It was something he’d never let himself become fully aware of, always keeping the thought shoved deep into his chest, away from his mind, knowing he’d only end up dissecting it and over-analysing it. Exactly like he hadn’t stopped doing for a single second after something had made him aware of it. It hadn’t been immediate, really, though there had been signs. But that kiss had made it real, had made something that had never been more than a fleeting glimpse, more real than it ought to have been.
 
He’d been unable to stop thinking about it since then, turning the memory around in his head, analysing every single detail, every single thing he’d felt. It was almost like that kiss had sparked something in his heart, something that had always had the potential to be there, and yet, had never truly been before. He might’ve not been stupid, but he was a little foolish, that was for sure. No matter what he felt, he couldn’t worry.
 
Elle was a friend, and not an unknown subject he needed to be wary of. Whatever she might’ve been there for, he was sure there had to be a good reason. Perhaps, she’d simply wanted to see him, check in on him, perhaps even tease him, like she was so used to.
 
It wasn’t like anything had changed between them. Not to her. She’d kept treating him like a little kid who knew nothing of life and was adorable at best (no, that wasn’t true, not always; sometimes she seemed like the only person who didn’t see him that way, which only made things worse).
 
Realising he’d been standing there for a few more moments than it would’ve seemed normal, he snapped out of his thoughts, and stepped back towards the door, trying to convince himself he was ready to hear what she had to say.
 
When, hearing him approach, she turned around, and everything he could focus on were her eyes, those siren eyes that had not stopped pulling him since that kiss, he felt some of that conviction die. He felt like he was being lured into deep waters that would eventually leave him breathless, and he hated himself for it. He had been dragged into a pool not that long before, but he had been way less scared that he’d drown.
 
He found himself unable to speak a word, like she’d stolen his voice, and could only give her a slight wave with his free hand as he approached, to which she responded by raising the hand she was holding the cigarette with.
 
Taking another puff from the cigarette and letting the smoke escape through her lips, she waited for him to reach her, with no indication of what she was thinking on her face; she wasn’t letting him see that. He registered that she did seem a little dazed, like she had been drinking.
 
“I know; this’ll kill me,” she said, as if answering to something he’d been meaning to say, though there had been everything in his mind but that. Her voice was slightly rough, from the smoke scraping against her throat, but there was that same lowness he’d heard when she’d asked him to—when she’d demanded that he kiss her.
 
No.
 
No, he couldn’t think about that. That was probably the worst thing he could’ve thought about, in that moment. The night was a dangerous moment to have such forbidden thoughts, because it’d always made them seem clouded by darkness, while, really, they’d have the same consequences in the light of day. And he didn’t want to have to face such consequences, especially when they’d probably end up confirming how much of a naïve and innocent person he still was.
 
He didn’t want to make it seem like his heart was as changeable as the moon, although he feared that was only the truth.
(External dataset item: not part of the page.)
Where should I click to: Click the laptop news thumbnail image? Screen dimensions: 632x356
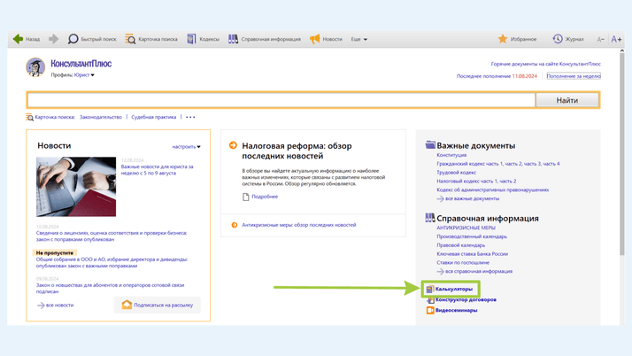pyautogui.click(x=76, y=187)
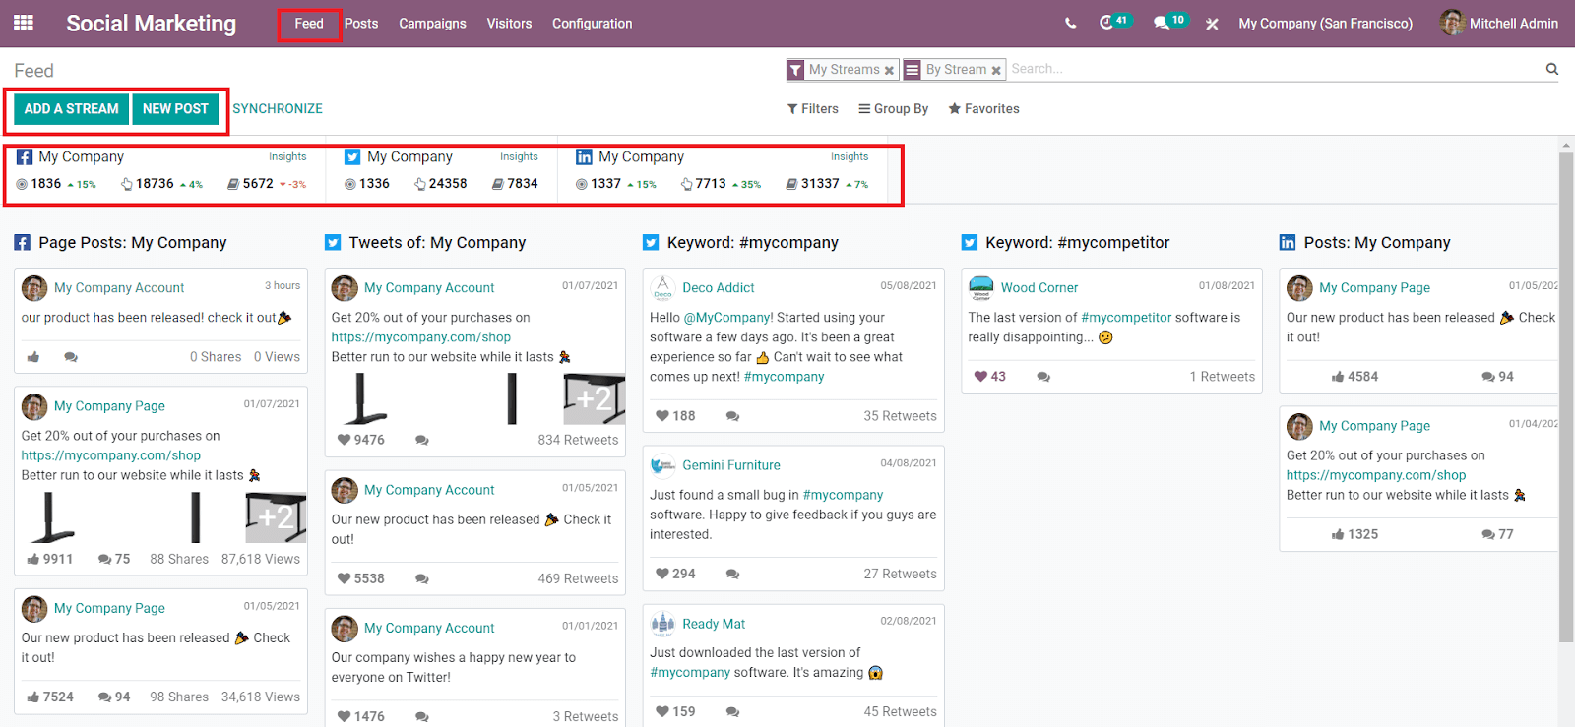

But human emotions were never easy to understand and they’d never been easy for him; his own, in particular, were usually hard to comprehend.
 
So, no, letting his mind linger on those memories wasn’t such a great idea. Unfortunately, looking at Elle in that moment, when everything about her seemed so dark and deep, wasn’t the best idea, either. The only light illuminating her features was from the street lamp a few feet away from them, barely grazing her face, but it gave her something even more alluring than usual.
 
He tried to hold back from observing her, he truly tried, but it was as useless as his attempts to stop smiling had been before. He’d never looked at her twice before their kiss, not like that, but now, he couldn’t look away; like his eyes were drawn to her with a magnetic force. That magnetic pull that always surrounded her.
 
She was—she was rather mesmerising, though he hated to admit it. How the light bounced back from the curve of her jaw, the line of her nose, her rather pronounced cheekbones, the way her lips slightly looped down when she wasn’t smiling, her thin eyebrows and the glint in her eyes. Her eyes were his weak spot, he knew it all too well. He wouldn’t have been able to say why, but they seemed to extend for miles, to keep all the undiscovered secrets of the universe in them. He could’ve lost himself.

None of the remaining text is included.